The bottom valve 6 is closed in two phases, which are shown in FIGS. 2a and 2b. Shortly before the chamber 4 is emptied, the plate 16 closing the bellows 2 begins to touch the preferably hemispherical end of the closing body 7 . When the pressure medium continues to escape, the closing body 7 is adjusted against the force exerted by the compression spring 14 or pressed down in the drawing until the outer sealing lip of the sealing sleeve 8 comes into contact with the conical annular surface 13 and thus prevents the flow around the closing body 7 . At this moment, the closing body 7 begins to perform the function of a hydraulic piston and is adjusted further downward by the residual pressure prevailing in the chamber 4 . As a result, the sealing element 8 is brought into the bore section 12 , the diameter of which no longer changes. In the previously considered processes, only small pressure differences can occur on the sealing collar 8 , which correspond to the spring, friction and inertial forces acting on the closing body 7 . This situation changes as soon as the closing body 7 has reached its lower stop and is supported on the housing 1 with any force. Due to the large pressure differences then to be held by the sealing collar 8 , the sealing collar 8 is statically loaded with an optimally small and, above all, constant metallic sealing gap. The state just described in which the sealing element 8 fulfills the function of a check valve opening towards the second chamber 4 is shown in FIG. 2b.

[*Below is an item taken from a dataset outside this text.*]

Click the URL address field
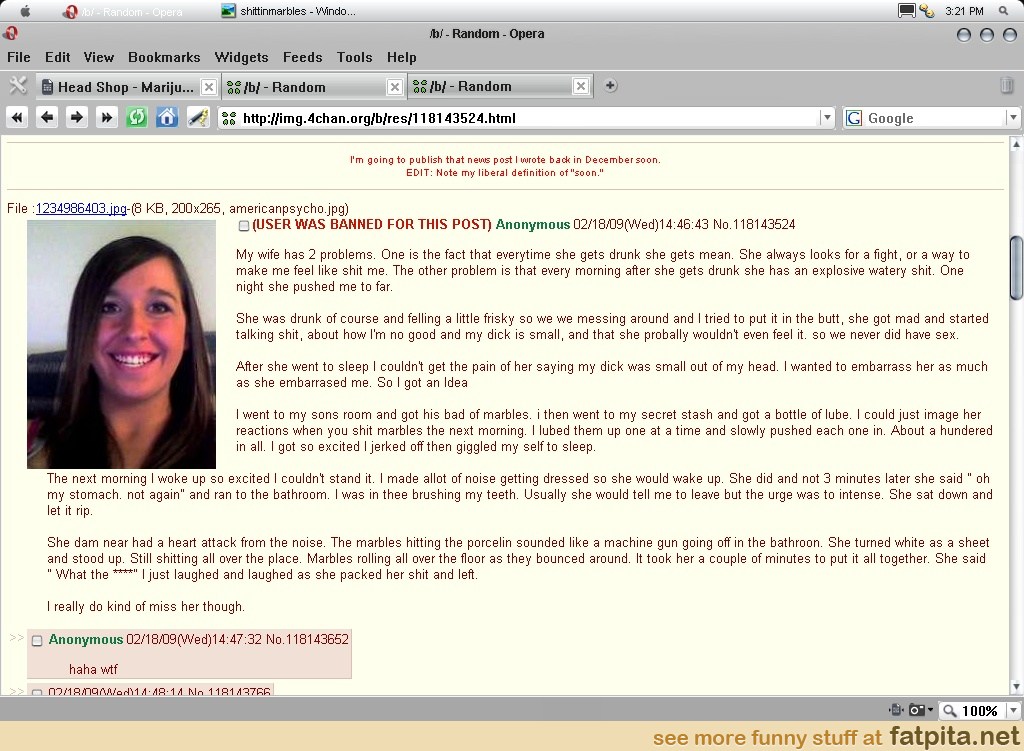Viewport: 1024px width, 751px height. (520, 118)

The bottom valve 6 is opened in that liquid pressure medium is pumped from the outside into the pressure medium reservoir 1 according to the invention. If the boost pressure exceeds the residual pressure or internal pressure prevailing in the chamber 4 , the outer sealing lip of the sealing collar 8 folds over and allows pressure medium to flow in via the sealing gap delimited by the wall of the bore section 12 , the compression spring 14 simultaneously pushing the closing body 7 back. As a result, the sealing sleeve 8 or its outer sealing lip detaches from the bore wall and clears the way for the inflowing pressure medium. As with closing, the contour of the annular space receiving the sealing collar 8 changes only when the pressure difference applied to the sealing collar is small. The closing body 7 is pressed further upwards by the compression spring 14 until it rests against the plate 16 closing the bellows 2 . When the chamber 4 is filled further, the plate 16 withdraws and the path of the closing body 7 is limited by the upper stop 24 .

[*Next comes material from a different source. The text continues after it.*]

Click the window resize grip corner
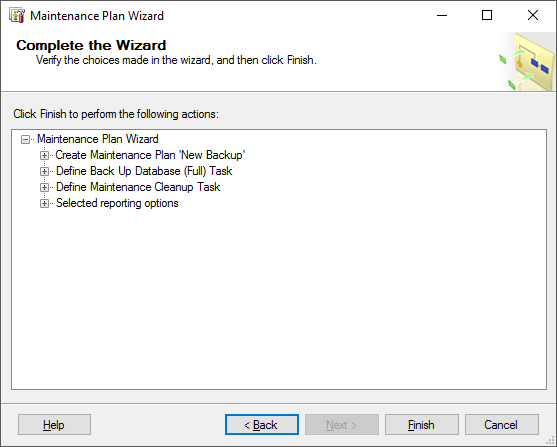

In the second embodiment of the subject matter of the invention shown in FIG. 3, a sensor device 30 for sensing the movement of the media separation element 2 is provided in the gas-filled chamber 3 . The sensor device 30 , which is preferably designed as an inductive displacement sensor, represents an independently manageable assembly that can be inserted into an opening provided in the cover 15 . It has a two-part sensor housing 31 , in which essentially a coil 32 and a metallic pin 33 cooperating with the coil 32 are arranged. The two-part sensor housing 31 preferably consists of telescoping housing parts 34 , 35 , the part 34 facing the opening in the cover 15 receiving the coil 32 , while the second housing part 35, which partially encompasses the first housing part 34 , under pressure from a compression spring 36 the plate 16 supports. On the side of the second housing part 35 facing away from the plate 16 , the aforementioned pin 33 is fastened, which is guided in the first housing part 34 and partially projects into a cylindrical space 37 formed within the coil 32 . Electrical connections of the sensor device 30 are formed by the contact pins 38 protruding from the sensor housing 31 . With the aid of evaluation electronics (not shown) connected to the electrical connections, the inductance of the coil 32 can be determined, which changes as a function of the immersion depth of the metallic pin 33 in the cylindrical space 37 surrounded by the coil 32 . From the measured inductance, the position of the plate 16 and therefrom the filling state of the pressure medium reservoir according to the invention are determined with the aid of characteristic curves stored in the evaluation electronics. Within the scope of the inventive concept, electrical measuring means (not shown) can also be provided, which in addition serve to measure the inductance, measure the electrical resistance of the coil 32 and whose measurement variable is used to determine the storage temperature.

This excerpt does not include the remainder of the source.